What to do =>
Transcribe the records below. Leave every line exactly as written.

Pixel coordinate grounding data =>
-.-.-

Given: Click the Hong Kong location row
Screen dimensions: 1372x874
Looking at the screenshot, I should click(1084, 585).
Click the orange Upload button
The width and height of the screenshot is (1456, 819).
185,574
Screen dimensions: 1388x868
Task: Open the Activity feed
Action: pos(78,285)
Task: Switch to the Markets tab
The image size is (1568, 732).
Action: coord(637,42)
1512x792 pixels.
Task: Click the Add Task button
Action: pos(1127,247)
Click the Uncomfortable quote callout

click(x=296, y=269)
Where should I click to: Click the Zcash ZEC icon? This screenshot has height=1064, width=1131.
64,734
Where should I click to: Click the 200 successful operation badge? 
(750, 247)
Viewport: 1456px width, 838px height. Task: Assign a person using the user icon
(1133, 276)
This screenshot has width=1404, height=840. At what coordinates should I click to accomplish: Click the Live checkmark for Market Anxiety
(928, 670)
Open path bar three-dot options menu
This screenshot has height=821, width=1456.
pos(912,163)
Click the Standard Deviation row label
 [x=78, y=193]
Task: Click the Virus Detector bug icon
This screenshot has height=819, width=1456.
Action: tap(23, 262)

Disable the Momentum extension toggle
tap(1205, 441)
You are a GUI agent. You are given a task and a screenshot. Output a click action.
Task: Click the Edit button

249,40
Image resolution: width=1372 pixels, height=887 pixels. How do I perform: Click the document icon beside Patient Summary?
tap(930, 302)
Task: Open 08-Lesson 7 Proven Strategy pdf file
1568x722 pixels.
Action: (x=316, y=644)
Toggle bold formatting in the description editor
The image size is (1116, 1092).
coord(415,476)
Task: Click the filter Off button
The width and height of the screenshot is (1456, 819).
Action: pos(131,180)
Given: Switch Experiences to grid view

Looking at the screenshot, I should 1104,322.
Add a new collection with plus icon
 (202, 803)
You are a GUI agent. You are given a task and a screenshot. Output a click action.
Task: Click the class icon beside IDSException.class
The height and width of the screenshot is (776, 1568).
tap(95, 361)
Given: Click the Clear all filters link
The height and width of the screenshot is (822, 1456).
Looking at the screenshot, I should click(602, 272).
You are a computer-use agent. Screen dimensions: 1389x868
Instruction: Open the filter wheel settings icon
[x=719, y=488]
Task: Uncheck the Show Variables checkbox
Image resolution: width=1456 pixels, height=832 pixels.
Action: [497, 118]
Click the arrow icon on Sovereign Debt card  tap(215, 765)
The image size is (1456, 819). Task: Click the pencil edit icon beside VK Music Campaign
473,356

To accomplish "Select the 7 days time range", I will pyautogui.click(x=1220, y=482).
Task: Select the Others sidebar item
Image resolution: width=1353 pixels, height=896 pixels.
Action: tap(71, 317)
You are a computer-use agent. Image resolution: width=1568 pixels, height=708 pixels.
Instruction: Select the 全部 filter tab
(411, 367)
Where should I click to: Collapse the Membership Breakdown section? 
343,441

-.-.-

Output below =>
Given: Click the Hong Kong location row
Screen dimensions: 1372x874
Looking at the screenshot, I should click(1084, 585).
Click the orange Upload button
The width and height of the screenshot is (1456, 819).
185,574
Screen dimensions: 1388x868
Task: Open the Activity feed
Action: pos(78,285)
Task: Switch to the Markets tab
The image size is (1568, 732).
Action: coord(637,42)
1512x792 pixels.
Task: Click the Add Task button
Action: pos(1127,247)
Click the Uncomfortable quote callout

click(x=296, y=269)
Where should I click to: Click the Zcash ZEC icon? This screenshot has height=1064, width=1131.
64,734
Where should I click to: Click the 200 successful operation badge? 
(750, 247)
Viewport: 1456px width, 838px height. Task: Assign a person using the user icon
(1133, 276)
This screenshot has width=1404, height=840. At what coordinates should I click to accomplish: Click the Live checkmark for Market Anxiety
(928, 670)
Open path bar three-dot options menu
This screenshot has height=821, width=1456.
pos(912,163)
Click the Standard Deviation row label
 [x=78, y=193]
Task: Click the Virus Detector bug icon
This screenshot has height=819, width=1456.
Action: tap(23, 262)

Disable the Momentum extension toggle
tap(1205, 441)
You are a GUI agent. You are given a task and a screenshot. Output a click action.
Task: Click the Edit button

249,40
Image resolution: width=1372 pixels, height=887 pixels. How do I perform: Click the document icon beside Patient Summary?
tap(930, 302)
Task: Open 08-Lesson 7 Proven Strategy pdf file
1568x722 pixels.
Action: (x=316, y=644)
Toggle bold formatting in the description editor
The image size is (1116, 1092).
coord(415,476)
Task: Click the filter Off button
The width and height of the screenshot is (1456, 819).
Action: pos(131,180)
Given: Switch Experiences to grid view

Looking at the screenshot, I should 1104,322.
Add a new collection with plus icon
 (202, 803)
You are a GUI agent. You are given a task and a screenshot. Output a click action.
Task: Click the class icon beside IDSException.class
The height and width of the screenshot is (776, 1568).
tap(95, 361)
Given: Click the Clear all filters link
The height and width of the screenshot is (822, 1456).
Looking at the screenshot, I should click(602, 272).
You are a computer-use agent. Screen dimensions: 1389x868
Instruction: Open the filter wheel settings icon
[x=719, y=488]
Task: Uncheck the Show Variables checkbox
Image resolution: width=1456 pixels, height=832 pixels.
Action: [497, 118]
Click the arrow icon on Sovereign Debt card  tap(215, 765)
The image size is (1456, 819). Task: Click the pencil edit icon beside VK Music Campaign
473,356

To accomplish "Select the 7 days time range", I will pyautogui.click(x=1220, y=482).
Task: Select the Others sidebar item
Image resolution: width=1353 pixels, height=896 pixels.
Action: tap(71, 317)
You are a computer-use agent. Image resolution: width=1568 pixels, height=708 pixels.
Instruction: Select the 全部 filter tab
(411, 367)
Where should I click to: Collapse the Membership Breakdown section? 
343,441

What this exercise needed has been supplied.